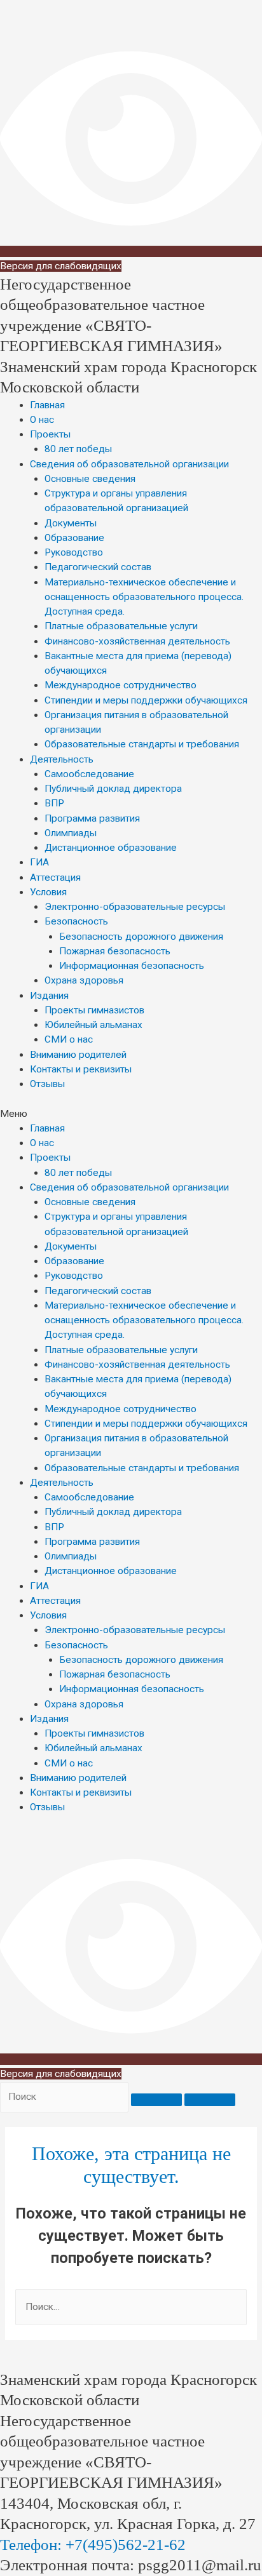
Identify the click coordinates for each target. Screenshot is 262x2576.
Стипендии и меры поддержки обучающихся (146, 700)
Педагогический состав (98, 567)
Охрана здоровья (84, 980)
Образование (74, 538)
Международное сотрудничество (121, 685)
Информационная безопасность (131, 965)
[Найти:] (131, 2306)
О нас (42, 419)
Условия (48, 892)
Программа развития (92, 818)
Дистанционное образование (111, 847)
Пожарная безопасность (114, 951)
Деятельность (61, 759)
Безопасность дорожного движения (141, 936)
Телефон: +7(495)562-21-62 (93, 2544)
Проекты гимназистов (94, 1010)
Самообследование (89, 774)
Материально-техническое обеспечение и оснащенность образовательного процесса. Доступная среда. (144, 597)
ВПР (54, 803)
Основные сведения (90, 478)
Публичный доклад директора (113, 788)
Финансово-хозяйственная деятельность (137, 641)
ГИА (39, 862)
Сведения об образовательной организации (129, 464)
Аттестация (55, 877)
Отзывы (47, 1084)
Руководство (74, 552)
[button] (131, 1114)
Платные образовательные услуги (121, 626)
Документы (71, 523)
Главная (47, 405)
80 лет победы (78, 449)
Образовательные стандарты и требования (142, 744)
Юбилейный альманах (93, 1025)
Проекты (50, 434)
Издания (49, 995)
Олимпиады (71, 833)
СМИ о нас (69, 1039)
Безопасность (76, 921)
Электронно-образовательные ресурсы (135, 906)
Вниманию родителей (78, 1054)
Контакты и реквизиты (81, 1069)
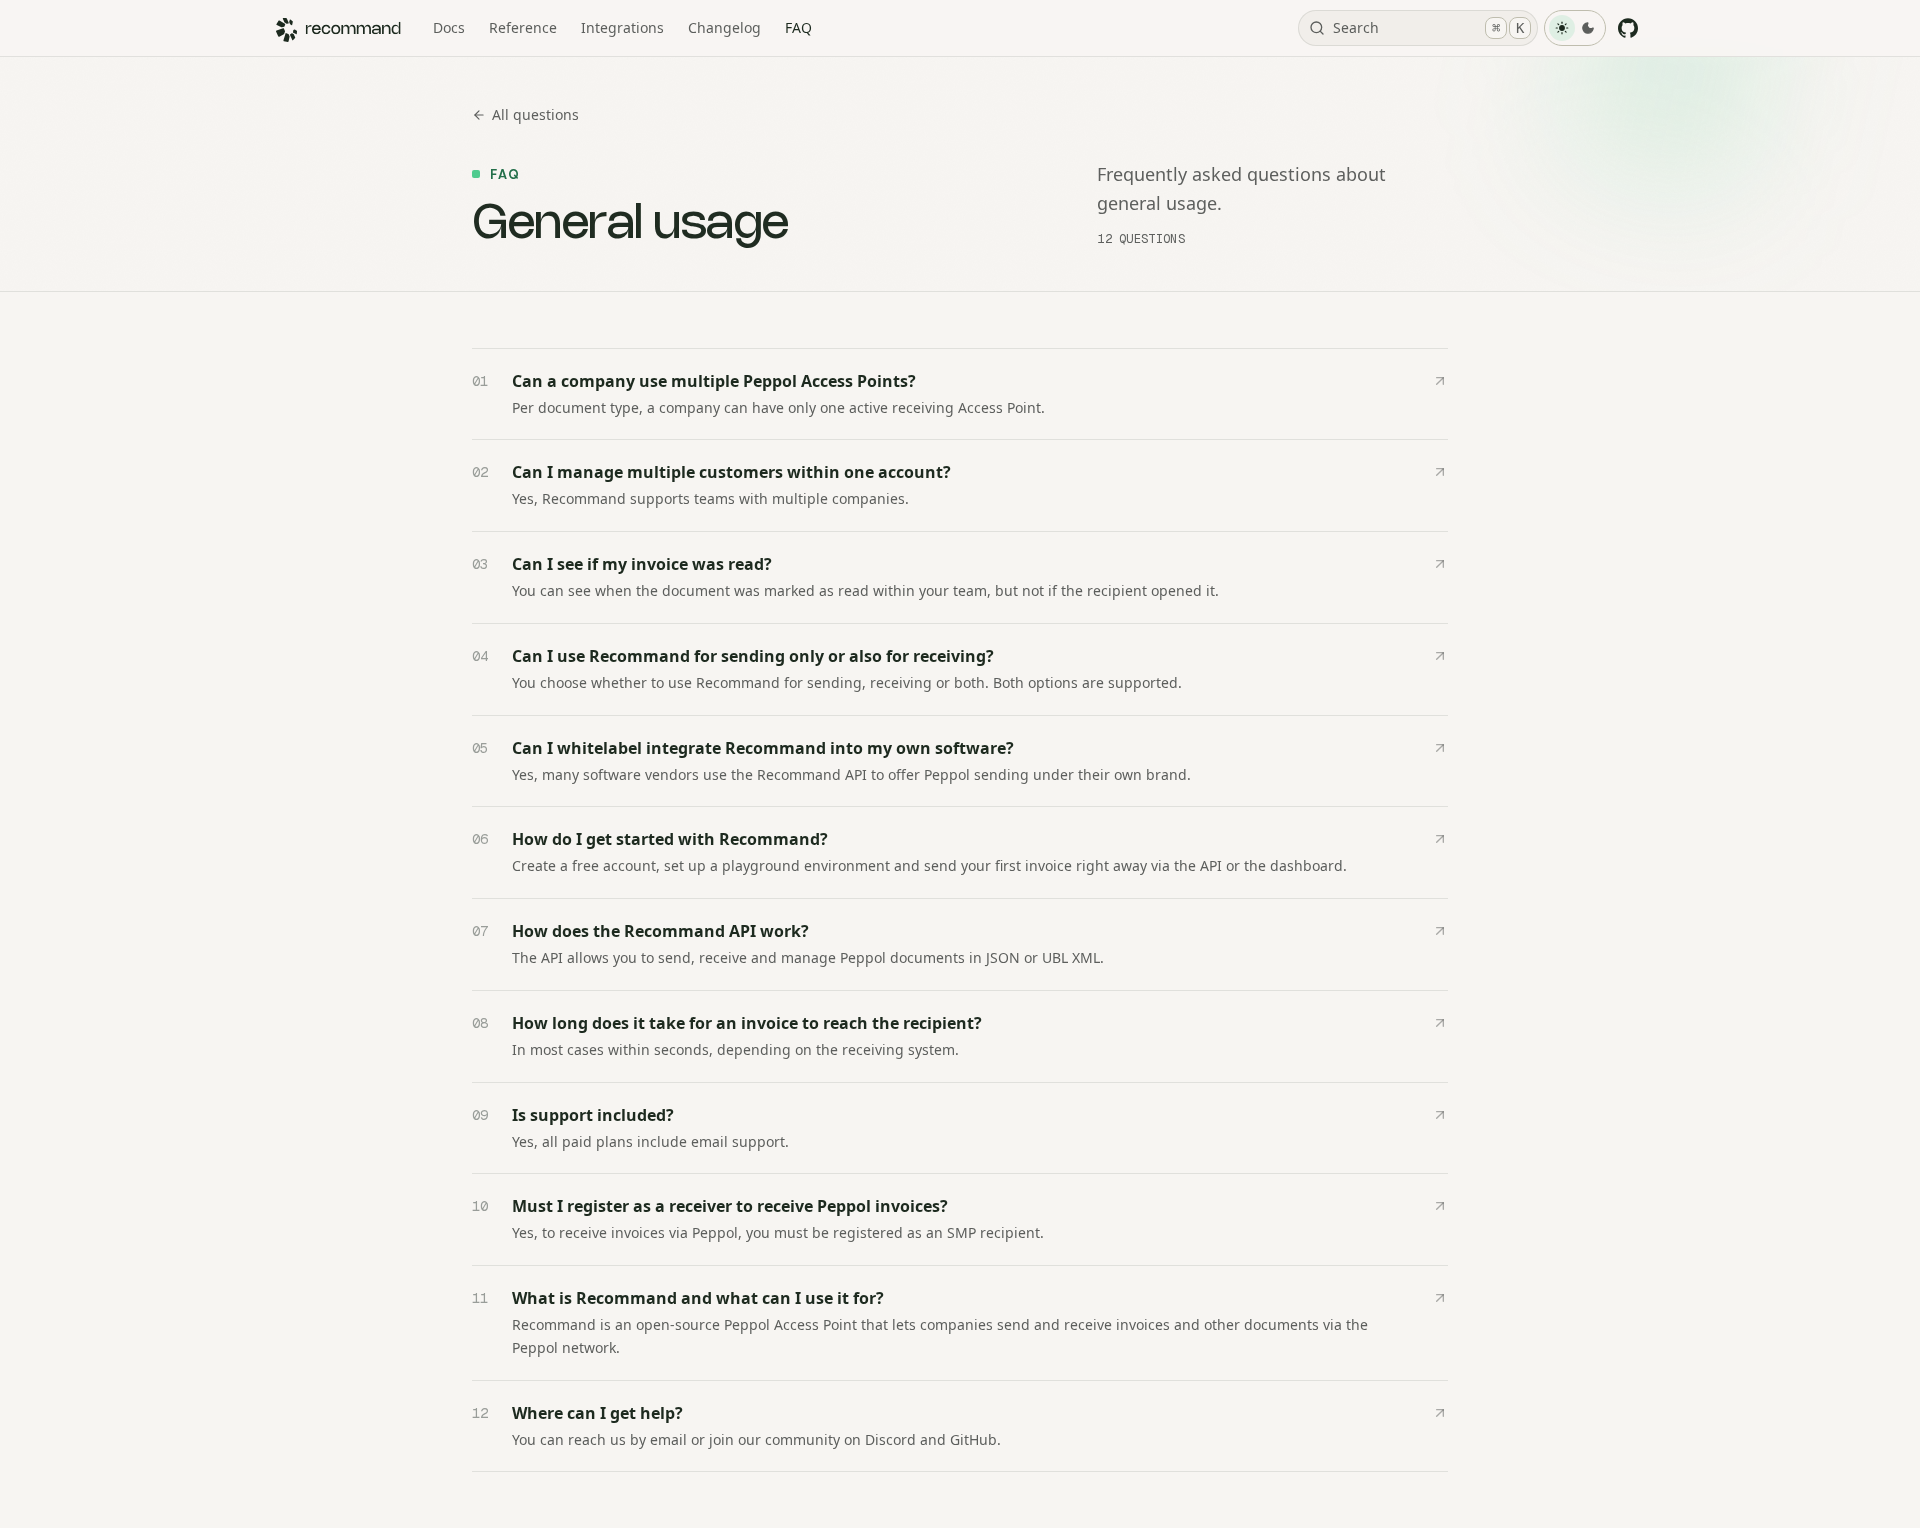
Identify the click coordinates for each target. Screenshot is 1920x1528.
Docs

◇ ◇ ◇ ◇ ◇

Exercise directions: Retype the whole listing above exactly as written. Skip the pictures.

Response below:
Identify the click coordinates for each target. Screenshot is 262x2576.
Стипендии и меры поддержки обучающихся (146, 700)
Педагогический состав (98, 567)
Охрана здоровья (84, 980)
Образование (74, 538)
Международное сотрудничество (121, 685)
Информационная безопасность (131, 965)
[Найти:] (131, 2306)
О нас (42, 419)
Условия (48, 892)
Программа развития (92, 818)
Дистанционное образование (111, 847)
Пожарная безопасность (114, 951)
Деятельность (61, 759)
Безопасность дорожного движения (141, 936)
Телефон: +7(495)562-21-62 (93, 2544)
Проекты гимназистов (94, 1010)
Самообследование (89, 774)
Материально-техническое обеспечение и оснащенность образовательного процесса. Доступная среда. (144, 597)
ВПР (54, 803)
Основные сведения (90, 478)
Публичный доклад директора (113, 788)
Финансово-хозяйственная деятельность (137, 641)
ГИА (39, 862)
Сведения об образовательной организации (129, 464)
Аттестация (55, 877)
Отзывы (47, 1084)
Руководство (74, 552)
[button] (131, 1114)
Платные образовательные услуги (121, 626)
Документы (71, 523)
Главная (47, 405)
80 лет победы (78, 449)
Образовательные стандарты и требования (142, 744)
Юбилейный альманах (93, 1025)
Проекты (50, 434)
Издания (49, 995)
Олимпиады (71, 833)
СМИ о нас (69, 1039)
Безопасность (76, 921)
Электронно-образовательные ресурсы (135, 906)
Вниманию родителей (78, 1054)
Контакты и реквизиты (81, 1069)
Identify the click coordinates for each target. Screenshot is 1920x1528.
Docs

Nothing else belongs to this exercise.